You are describing a dark hero and the best way to make a dark hero palatable to the a non-sympathetic reader is to draw a line in the sand, across which your character will not cross.

He's successfully bypassed the firewalls of the air defense missile battery and targeted the throne room of a corrupt monarchy. Black Ice defenses are tracking him down and he only has a few moments before they locate his computer center. It's now or never, fire or flee, and chances are that he will never get this close again. He glances down at the throne room security feed which he tapped into a few hours earlier.

Nuns, petitioning the king for aid! "No! ...anything but Nuns"

Dashing to the wall, he yanks the main power feed. Every computer in the room falls to black, invisible in the resulting darkness, both here and in the cyber world beyond. With a prayer that the monarch's black ice defenders haven't marked his location, he resigns himself to letting the monarch live a little longer.


My main point would be to use humour.

Perhaps make him look forward to his next hacking session, and get him all excited for it. Maybe you could have a classic saying for before he hacks something, to create humour.

You need to be careful that you don't cross over the line, and just create a sadistic maniac. If you don't include themes aside from just the terrorist activities, your character could appear a bit one-sided, and only really cares about money he gets from hacking.

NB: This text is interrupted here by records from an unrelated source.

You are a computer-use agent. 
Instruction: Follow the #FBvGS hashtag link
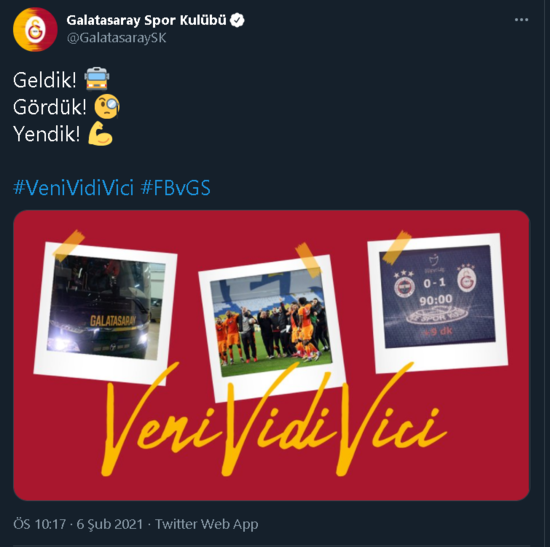pyautogui.click(x=175, y=188)
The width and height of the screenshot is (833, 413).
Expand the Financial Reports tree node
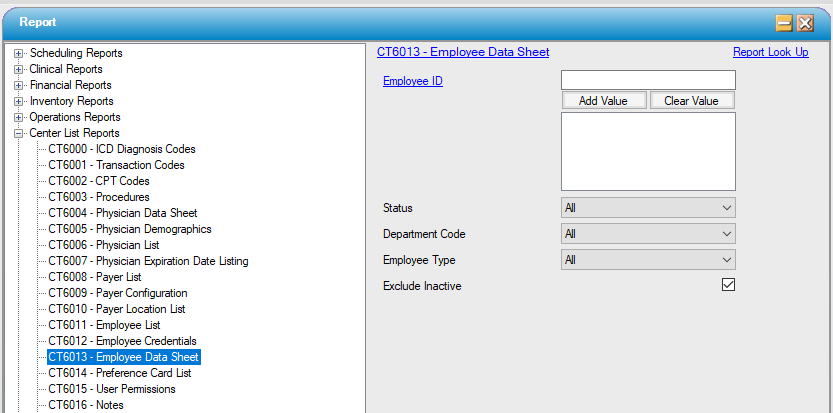(x=19, y=85)
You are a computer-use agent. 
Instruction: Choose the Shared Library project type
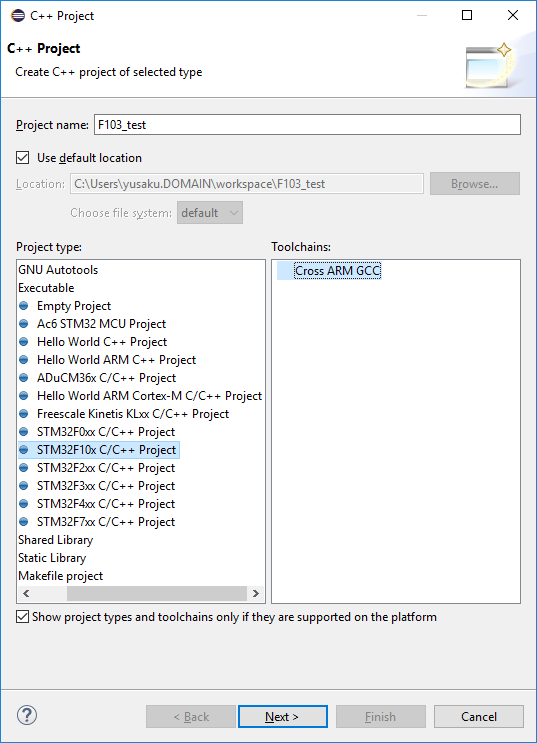(55, 540)
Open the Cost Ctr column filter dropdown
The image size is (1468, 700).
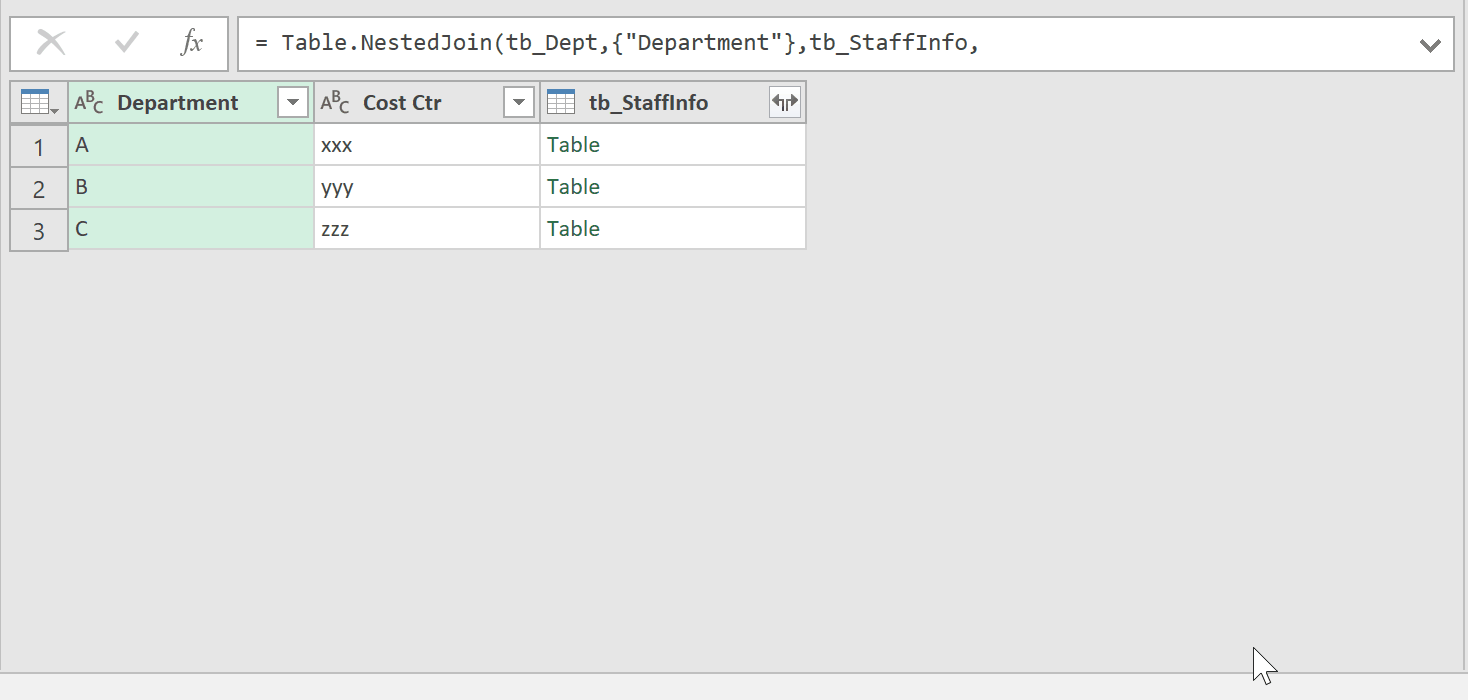(519, 102)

In conclusion, I'd make a likeable terrorist by giving them different themes to their character, making sure they are not entirely one-sided, and also using humour. Oh by the way, maybe the reader would like him more if he wasn't entirely bad.

I hope this helped.


What is a cyberterrorist?

The definition of a terrorist is someone who wounds and kills people who are not acceptable military targets according to the laws of war, in order to cause fear and panic among his enemies and possibly change their policies. All terrorists, by occupation, are evil criminals, just as all vikings, by occupation, were evil criminals.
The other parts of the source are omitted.